Could ABN Amro Slip Back into Securitization

Rising like a phoenix out of the ashes of the credit market’s 2008 collapse, word comes out of the Netherlands this week that ABN Amro may be getting off the mat for another strong run at the capital markets.  Could this be a precursor for other firms either assumed dead or on the respirator such as Royal Bank of Scotland or AIG (all beneficiaries of unprecedented national government assistance)  adding some competition and some spice to a revival of global structured finance?

You will recall that following the disastrous three-way breakup of ABN by RBS, Fortis and Banco Santander in 2007, the remnants of ABN’s business were rescued by the Dutch Government in 2008 via a Euro24 Billion infusion and the nationalization of the company.

Now comes word that the Dutch Government is hopeful that they will be able to recoup all or more than their investment through an IPO process of a resurrected ABN Amro, as early as 2014.

Chief cheerleader for the revived ABN is their new CEO, Gerrit Zalm, who was interviewed by the Financial Times earlier this week.  Zalm made a number of interesting comments about expansion plans for ABN in several product areas including, commercial, merchant and private banking business lines.

One comment that we found to be particularly interesting was Zalm’s indication that the bank is interested in buying up assets of “capital-stretched” banks in the Euro-zone and taking over the management of portfolios.  Could this mean what we think it does?
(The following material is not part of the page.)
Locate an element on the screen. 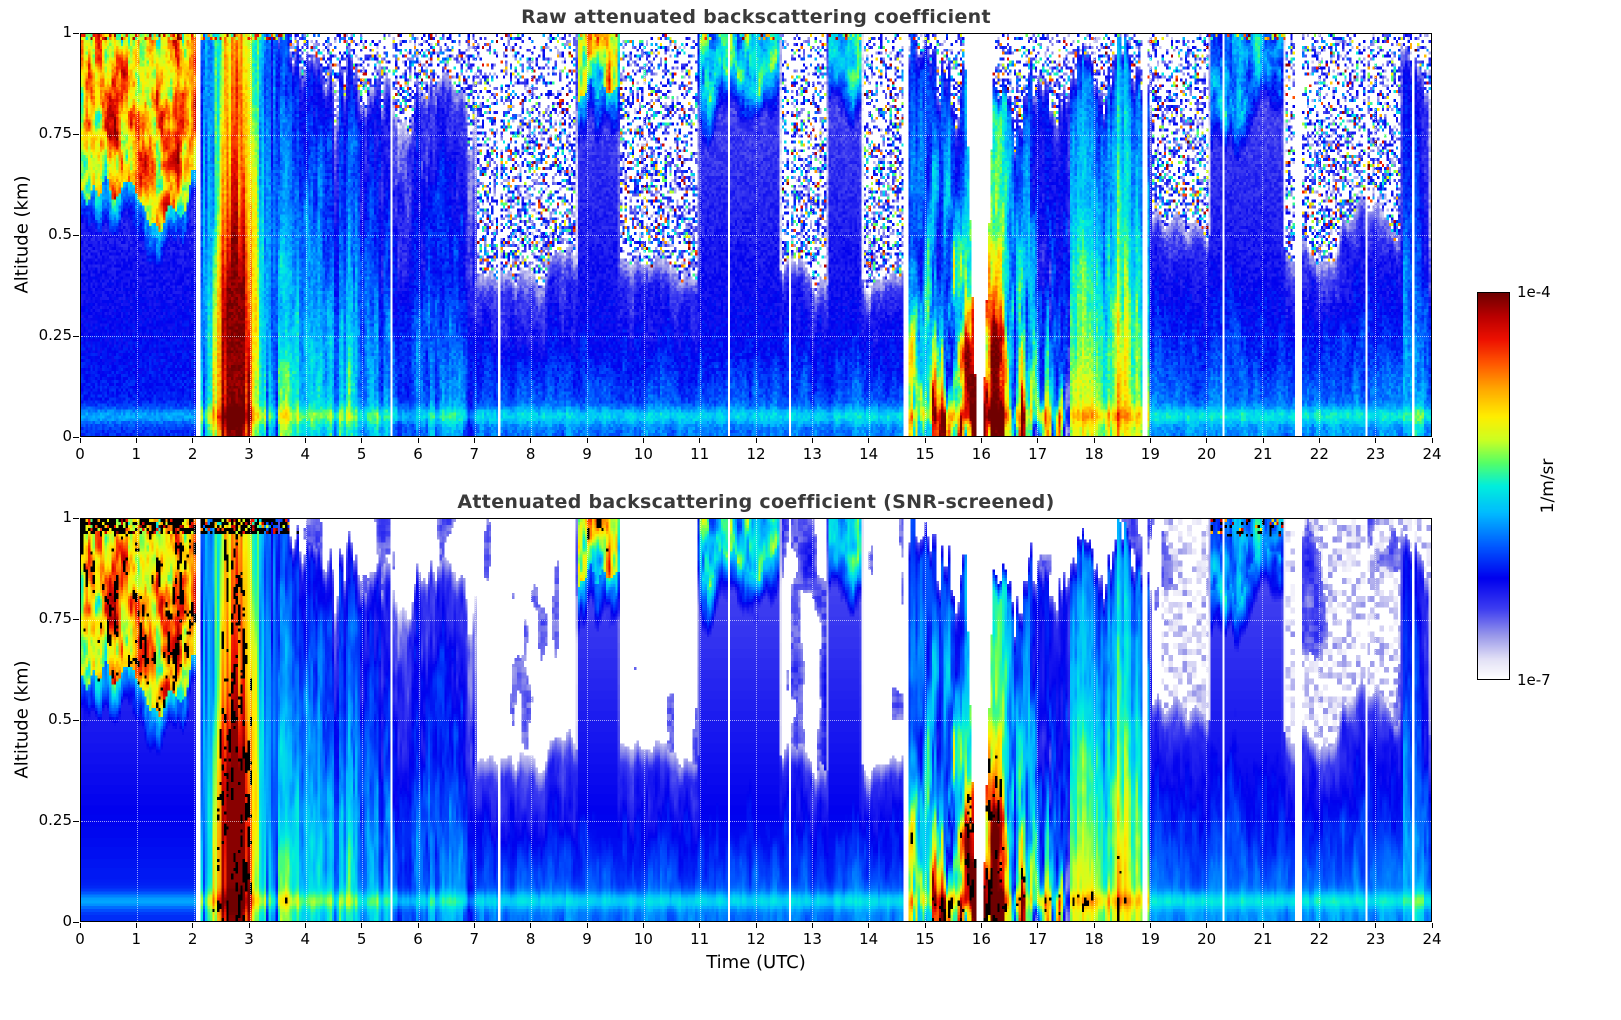 This screenshot has height=1020, width=1621. x-tick-label: 19 is located at coordinates (1150, 939).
Does ABN expect to look for buying opportunities for distressed portfolios?  Certainly on paper, their clean balance sheet (all within the new ratio guidelines) make them a natural buyer, as they do have capacity.  What does one expect they will do with those portfolios?  Certainly they might sell them to their bank customers but we think it is much more likely that they will re-package those assets and sell them to institutional investors in the secondary market.

We’re not suggesting that ABN and others might light the match to ignite the return of a CDO market.  However, we don’t think it would be stretch to see ABN provide the market with a very valuable valve to release pressure in the credit markets and to help to once again align the distribution of structured product with investor demand; something which the so-called “healthy” banks have limited capacity for at the current time.
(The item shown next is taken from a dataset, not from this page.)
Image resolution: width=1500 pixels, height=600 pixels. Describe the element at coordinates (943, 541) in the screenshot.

Talk about “weird justice”.  We may very well witness some of the baddest cowboys on the ranch donning white hats and riding to the rescue of the securitization markets.  Wouldn’t that be ironic!

ABS East 2011 a Bit of a Snooze

Based on some fairly extensive (if informal) feedback we were able to gather, it seems that the ABS East Conference was about as dull as the three days of rainy weather that the attendees endured in Miami last week.

IMN’s annual event, which has become a traditionally good opportunity for market participants to recap the past year and begin to lay some groundwork for next year’s activity, was probably not what most folks who dodged the raindrops were hoping for.  Sure, it looks like there was some good news about recent market activity in some traditional asset classes, such as auto securitizations, and there was a fair number of market participants that have benefited from a relatively strong resurgence of commercial mortgage-backed issuance. 

However, too many folks were talking “busy” with really not much to show for it. 

On the positive side, it was apparent to several folks that attended that many of the service providers, including the trustees, law firms, technology firms, data providers and SPV management providers are gearing up for more activity next year.  Several noted good signals coming from both new and historical issuer and banking clients about new programs.

No doubt that the clouds over South Florida last week were a great metaphor for the continuing lack of clarity from the US regulators about the final impact of Dodd-Frank and other recent legislation on the structured markets.  Nevertheless, we believe that we may be seeing some energy building for the industry as we head into next year.

UK Regulator: “Securitisation would help small and medium-sized companies”

Regulators around the world continue to be coming to their senses about the benefits (actually the necessity) of securitisation in the global credit markets.  Now it seems that some of the politicians are wading into these formerly forbidden waters.

This past week found the British Chancellor George Osborne touting a new UK Government sponsored loan guarantee program for small and medium-sized enterprises (“SME’s).  He suggested that the program would be aimed at enhancing access to credit for the important middle market and that the features of the program could look similar to National Loan Guarantee Scheme which was first proposed by the Cameron Government in 2008.  That program would have established a government guarantee of up to 75% of principal for loans covered by the program.  Sounds a lot like “financial engineering” to us!

A Reuters article this week contained one telling quote attributed to Kevin Ingram, a partner in the capital markets practice at Clifford Chance.  Mr Ingram said “Securitisation has always been a very useful, if not fundamental, tool to recycle capital in the economy”.

How true and not only as it applies to small and medium-sized companies.  The same principle or “need to recycle capital” is the driving mechanism behind growth and prosperity for all originators of financial and commercial assets.  That principle applies just as evenly to JP Morgan, Barclays and Deutsche Bank, as it does to a small consumer electronics company or a community bank.

As we have said before, it is time to take the shackles off the structured finance markets.  Monitor the hell out of it if you want but regulators and law makers must stop blaming the financial engineering for bad behavior.  Securitisation IS the answer!